── Textauszug ──

Entscheidungsstichwort (Thema)
Nichtzulassungsbeschwerde. grundsätzliche Bedeutung einer Rechtssache. Elterngeld. Urlaubs- und Weihnachtsgeld. Zuordnung zum laufenden Arbeitslohn oder zu sonstigen Bezügen. Tatsachenfeststellung und Würdigung. Klärungsbedürftigkeit. Bezugnahme auf anhängiges Revisionsverfahren. Darlegungsanforderungen
Orientierungssatz
1. Bei der Zuordnung von Urlaubs- und Weihnachtsgeldzahlungen zum laufenden Arbeitslohn oder zu sonstigen Bezügen handelt es sich nicht um eine Frage der Rechtsanwendung, sondern um eine vom LSG als Tatsacheninstanz durchzuführende Tatsachenfeststellung sowie deren Würdigung.
2. Allein eine bloße Bezugnahme auf ein anhängiges Revisionsverfahren reicht zur Darlegung der Klärungsbedürftigkeit nicht aus (vgl BSG vom 10.7.2013 - B 11 AL 59/13 B RdNr 8 mwN).

───
── Datenteil ──

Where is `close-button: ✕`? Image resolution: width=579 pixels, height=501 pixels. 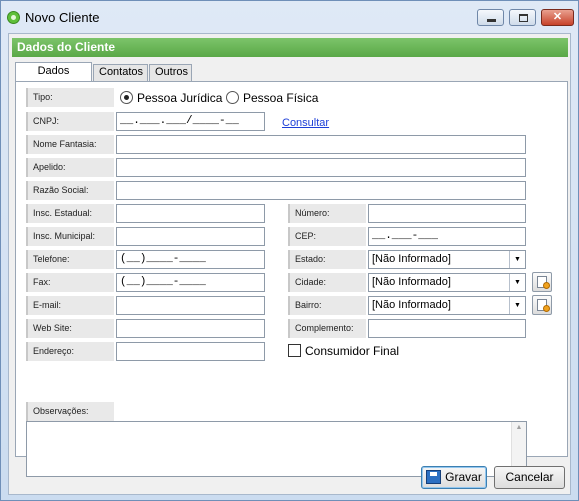 close-button: ✕ is located at coordinates (558, 18).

───

**Aufgaben**
A. Fasse im Text zur Nichtzulassungsbeschwerde den Absatz, der mit „1. Bei der Zuordnung“ beginnt, in einem einzigen kürzeren Satz zusammen.
B. Schreibe den Text zur Nichtzulassungsbeschwerde im Anschluss an seinen letzten Satz weiter.

**Lösungen**
A. Ob Urlaubs- und Weihnachtsgeld zum laufenden Arbeitslohn oder zu sonstigen Bezügen gehört, ist keine Rechtsfrage, sondern eine Tatsachenfeststellung und -würdigung, die das LSG als Tatsacheninstanz vornimmt.

B.
Normenkette
SGG § 160a Abs. 2 S. 3, § 160 Abs. 2 Nr. 1, § 163; BEEG § 2c Abs. 1 S. 2, § 2 Abs. 7 S. 2 Fassung: 2010-12-09; LStR R 39 b. 2 Abs. 2 S. 2 Nr. 1; LStR 2013 R 39 b. 2 Abs. 2 S. 2 Nr. 1; LStR R 39 b. 2 Abs. 2 S. 2 Nr. 5; LStR 2013 R 39 b. 2 Abs. 2 S. 2 Nr. 5; LStR R 39 b. 2 Abs. 2 S. 2 Nr. 7; LStR 2013 R 39 b. 2 Abs. 2 S. 2 Nr. 7; LStR R 39 b. 2 Abs. 2 S. 1; LStR 2013 R 39 b. 2 Abs. 2 S. 1; EStG § 38a Abs. 1 S. 3, § 39b Abs. 2-3
Verfahrensgang
Tenor
Die Beschwerde des Klägers gegen die Nichtzulassung der Revision im Urteil des Landessozialgerichts Baden-Württemberg vom 21. Juni 2016 wird als unzulässig verworfen.
Die Beteiligten haben einander für das Beschwerdeverfahren keine außergerichtlichen Kosten zu erstatten.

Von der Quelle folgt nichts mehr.